Furthermore, we cannot ignore the reality that, in the United States, race is closely linked to factors that increase the risk of health complications [28]. Economic stability, health literacy, nutrition, and healthcare access are all tied to race through institutional racism [29]. These race-correlated factors have a documented impact on physiological variables [17] and are associated with a range of health outcomes [22, 30], including stress [3], depression [26], mental health [23], hypertension [5, 8], coronary heart disease [11, 31], diabetes [25], cancers [9, 14, 19, 21], and end-stage renal disease [2]. Race-correlated factors also influence term birth and infant mortality [1, 20], smoking and alcoholism [4, 15], and the quality of health care [12]. The impact of institutional racism on health has been clearly documented for two decades, yet the situation is not improving in surgical fields [16]. We should not abandon health disparities research for fear that the findings will be used to justify discrimination. Indeed, this research is vital to provide solutions for discrimination, including risk-adjustments for bundled payments to improve access to care.

Because social variables are typically absent from medical records, race and insurance status may be used as proxy variables that represent these complex factors and studies can and should control for these variables. Mathematically, controlling for proxy variables reduces treatment effect bias compared to omitting unmeasured confounders entirely [10, 27]. To reject articles because they control for some confounding proxy variables would be negligent. Statements in journal articles that improperly infer causality may mislead naïve readers, but we have confidence in orthopaedic surgeons to understand the limitations of multivariable analyses and appropriately interpret results.

We should not let a fear of misapplication invalidate race and social determinants as contributors to health inequities.
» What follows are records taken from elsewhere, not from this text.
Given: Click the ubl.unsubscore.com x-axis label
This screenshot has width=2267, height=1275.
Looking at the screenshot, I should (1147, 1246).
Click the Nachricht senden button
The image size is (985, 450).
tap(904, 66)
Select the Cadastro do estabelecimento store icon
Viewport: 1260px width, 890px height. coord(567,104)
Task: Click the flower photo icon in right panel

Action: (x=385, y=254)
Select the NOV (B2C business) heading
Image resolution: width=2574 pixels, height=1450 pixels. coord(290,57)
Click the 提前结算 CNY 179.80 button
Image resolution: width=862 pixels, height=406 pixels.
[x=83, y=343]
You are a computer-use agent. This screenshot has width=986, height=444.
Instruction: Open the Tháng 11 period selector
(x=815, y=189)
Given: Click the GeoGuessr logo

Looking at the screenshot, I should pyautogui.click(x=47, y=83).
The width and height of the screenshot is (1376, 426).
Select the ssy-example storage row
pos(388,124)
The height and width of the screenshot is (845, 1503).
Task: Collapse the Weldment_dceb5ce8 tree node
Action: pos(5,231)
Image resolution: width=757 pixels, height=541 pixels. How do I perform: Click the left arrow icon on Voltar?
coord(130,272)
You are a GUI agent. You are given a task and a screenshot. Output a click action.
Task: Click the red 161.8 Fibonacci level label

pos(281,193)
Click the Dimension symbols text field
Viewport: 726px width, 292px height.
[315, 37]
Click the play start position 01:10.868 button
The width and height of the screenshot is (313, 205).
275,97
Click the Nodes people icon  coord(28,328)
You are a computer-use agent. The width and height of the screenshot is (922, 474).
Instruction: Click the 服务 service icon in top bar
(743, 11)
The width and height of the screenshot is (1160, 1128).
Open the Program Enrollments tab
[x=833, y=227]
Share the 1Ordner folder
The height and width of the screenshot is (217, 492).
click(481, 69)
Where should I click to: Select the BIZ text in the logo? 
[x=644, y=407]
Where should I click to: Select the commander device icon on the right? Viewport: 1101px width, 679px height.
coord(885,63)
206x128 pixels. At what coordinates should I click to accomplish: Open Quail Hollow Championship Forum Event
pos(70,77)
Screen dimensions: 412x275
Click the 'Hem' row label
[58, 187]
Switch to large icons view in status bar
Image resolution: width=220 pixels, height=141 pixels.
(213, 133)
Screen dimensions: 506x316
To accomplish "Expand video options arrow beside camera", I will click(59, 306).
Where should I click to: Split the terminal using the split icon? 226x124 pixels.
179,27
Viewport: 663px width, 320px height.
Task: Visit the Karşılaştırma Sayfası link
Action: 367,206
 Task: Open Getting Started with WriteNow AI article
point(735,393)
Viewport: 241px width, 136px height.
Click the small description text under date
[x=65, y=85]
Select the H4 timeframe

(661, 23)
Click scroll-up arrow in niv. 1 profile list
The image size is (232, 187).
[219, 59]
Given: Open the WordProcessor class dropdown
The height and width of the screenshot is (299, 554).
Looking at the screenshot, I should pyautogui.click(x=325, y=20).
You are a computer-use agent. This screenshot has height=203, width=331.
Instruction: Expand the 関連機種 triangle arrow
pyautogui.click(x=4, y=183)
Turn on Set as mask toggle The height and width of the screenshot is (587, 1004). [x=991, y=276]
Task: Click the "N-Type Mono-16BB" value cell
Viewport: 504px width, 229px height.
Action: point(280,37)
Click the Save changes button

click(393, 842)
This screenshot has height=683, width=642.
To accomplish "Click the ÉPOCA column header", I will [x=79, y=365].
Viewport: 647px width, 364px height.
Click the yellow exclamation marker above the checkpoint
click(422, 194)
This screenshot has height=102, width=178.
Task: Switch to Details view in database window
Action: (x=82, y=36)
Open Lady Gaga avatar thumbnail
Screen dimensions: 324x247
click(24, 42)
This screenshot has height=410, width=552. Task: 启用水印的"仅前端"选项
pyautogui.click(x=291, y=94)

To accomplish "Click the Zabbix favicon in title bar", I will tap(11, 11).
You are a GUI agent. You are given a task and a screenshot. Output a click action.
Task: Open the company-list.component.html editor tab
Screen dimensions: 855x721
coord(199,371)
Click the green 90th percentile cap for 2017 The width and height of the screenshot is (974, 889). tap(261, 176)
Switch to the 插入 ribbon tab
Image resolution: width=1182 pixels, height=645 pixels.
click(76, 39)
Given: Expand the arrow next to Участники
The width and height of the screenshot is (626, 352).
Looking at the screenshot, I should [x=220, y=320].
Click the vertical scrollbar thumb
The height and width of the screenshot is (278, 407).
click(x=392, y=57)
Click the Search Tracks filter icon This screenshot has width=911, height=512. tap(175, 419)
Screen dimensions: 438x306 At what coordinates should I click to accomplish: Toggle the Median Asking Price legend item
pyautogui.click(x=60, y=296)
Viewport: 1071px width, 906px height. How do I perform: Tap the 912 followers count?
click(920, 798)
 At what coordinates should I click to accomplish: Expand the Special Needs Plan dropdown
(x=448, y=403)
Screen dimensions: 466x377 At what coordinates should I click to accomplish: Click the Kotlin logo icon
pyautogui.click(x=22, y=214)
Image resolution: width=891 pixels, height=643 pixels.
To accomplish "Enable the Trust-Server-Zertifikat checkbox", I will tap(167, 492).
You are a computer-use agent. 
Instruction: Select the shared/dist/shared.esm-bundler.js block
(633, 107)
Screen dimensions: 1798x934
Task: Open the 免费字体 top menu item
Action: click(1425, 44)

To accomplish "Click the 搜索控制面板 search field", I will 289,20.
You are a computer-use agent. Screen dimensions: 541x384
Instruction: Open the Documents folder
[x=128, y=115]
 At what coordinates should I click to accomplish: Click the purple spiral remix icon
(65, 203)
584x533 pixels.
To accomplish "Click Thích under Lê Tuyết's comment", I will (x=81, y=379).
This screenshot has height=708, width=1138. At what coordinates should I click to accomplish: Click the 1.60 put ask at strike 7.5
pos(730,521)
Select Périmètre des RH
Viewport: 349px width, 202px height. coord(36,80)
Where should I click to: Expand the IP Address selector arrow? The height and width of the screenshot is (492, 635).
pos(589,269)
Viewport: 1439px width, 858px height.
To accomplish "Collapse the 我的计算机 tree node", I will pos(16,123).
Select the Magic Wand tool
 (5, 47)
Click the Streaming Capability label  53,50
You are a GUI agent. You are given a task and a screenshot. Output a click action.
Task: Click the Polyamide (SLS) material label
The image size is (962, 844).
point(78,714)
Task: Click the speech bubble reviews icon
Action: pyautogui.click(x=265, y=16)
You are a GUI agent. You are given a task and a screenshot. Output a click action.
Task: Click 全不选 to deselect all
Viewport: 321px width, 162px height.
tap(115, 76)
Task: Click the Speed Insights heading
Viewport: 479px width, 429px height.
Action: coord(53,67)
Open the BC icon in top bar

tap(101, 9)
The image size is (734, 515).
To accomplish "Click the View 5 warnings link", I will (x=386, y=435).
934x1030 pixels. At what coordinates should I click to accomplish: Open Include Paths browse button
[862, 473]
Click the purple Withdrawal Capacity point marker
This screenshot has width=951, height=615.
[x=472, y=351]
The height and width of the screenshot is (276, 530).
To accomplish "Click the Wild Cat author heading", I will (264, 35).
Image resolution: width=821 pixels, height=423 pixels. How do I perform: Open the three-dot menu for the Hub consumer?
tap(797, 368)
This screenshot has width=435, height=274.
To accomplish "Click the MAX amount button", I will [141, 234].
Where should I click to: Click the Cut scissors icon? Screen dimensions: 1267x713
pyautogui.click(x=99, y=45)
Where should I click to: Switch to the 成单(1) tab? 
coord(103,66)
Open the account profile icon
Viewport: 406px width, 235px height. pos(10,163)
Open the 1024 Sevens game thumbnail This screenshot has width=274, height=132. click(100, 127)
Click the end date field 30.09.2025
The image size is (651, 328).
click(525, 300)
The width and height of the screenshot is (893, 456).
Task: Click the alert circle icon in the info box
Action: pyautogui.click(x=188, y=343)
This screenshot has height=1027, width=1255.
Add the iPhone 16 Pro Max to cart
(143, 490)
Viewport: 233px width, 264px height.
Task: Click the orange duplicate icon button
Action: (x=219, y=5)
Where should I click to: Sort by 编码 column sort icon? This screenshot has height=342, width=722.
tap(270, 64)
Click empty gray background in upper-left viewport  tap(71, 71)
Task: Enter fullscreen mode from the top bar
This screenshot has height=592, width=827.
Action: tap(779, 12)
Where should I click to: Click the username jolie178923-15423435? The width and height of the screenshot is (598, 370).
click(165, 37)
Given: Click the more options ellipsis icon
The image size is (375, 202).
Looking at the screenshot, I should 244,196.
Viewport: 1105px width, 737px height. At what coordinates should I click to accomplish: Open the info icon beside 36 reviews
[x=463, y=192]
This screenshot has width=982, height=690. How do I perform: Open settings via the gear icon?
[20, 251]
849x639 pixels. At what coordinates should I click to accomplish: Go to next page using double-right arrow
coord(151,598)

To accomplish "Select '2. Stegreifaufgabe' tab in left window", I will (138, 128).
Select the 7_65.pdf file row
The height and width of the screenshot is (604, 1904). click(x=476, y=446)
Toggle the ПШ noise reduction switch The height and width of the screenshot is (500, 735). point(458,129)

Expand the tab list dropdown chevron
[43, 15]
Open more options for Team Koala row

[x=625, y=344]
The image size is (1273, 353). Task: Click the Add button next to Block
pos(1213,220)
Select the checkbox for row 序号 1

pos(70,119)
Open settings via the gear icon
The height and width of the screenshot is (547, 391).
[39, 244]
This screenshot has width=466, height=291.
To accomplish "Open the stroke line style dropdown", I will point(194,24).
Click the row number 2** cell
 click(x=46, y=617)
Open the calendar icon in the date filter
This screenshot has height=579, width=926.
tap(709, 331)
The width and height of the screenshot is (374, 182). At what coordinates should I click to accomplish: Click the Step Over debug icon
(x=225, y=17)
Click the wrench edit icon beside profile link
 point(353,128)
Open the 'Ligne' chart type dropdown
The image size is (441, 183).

Race-associated health outcomes disparities represent a national healthcare crisis, and our healthcare journals should put a spotlight on this crisis instead of hiding it. Race is a critical social determinant which, as a proxy variable, summarizes a great number of factors that should be of interest to any researcher and clinician. Accordingly, we hope Dr. Leopold’s concern about imperfect correlations will not distract from the necessary work of informing physicians and policymakers how to best care for their patients.

Footnotes

(RE: Leopold SS. Editorial: Beware of Studies Claiming that Social Factors are “Independently Associated” with Biological Complications of Surgery. Clin Orthop Relat Res. 2019;477:1967-1969).

The authors certify that neither they, nor any members of their immediate families, have any commercial associations (such as consultancies, stock ownership, equity interest, patent/licensing arrangements, etc.) that might pose a conflict of interest in connection with the submitted article.

All ICMJE Conflict of Interest Forms for authors and Clinical Orthopaedics and Related Research® editors and board members are on file with the publication and can be viewed on request.

The opinions expressed are those of the writer, and do not reflect the opinion or policy of CORR® or The Association of Bone and Joint Surgeons®.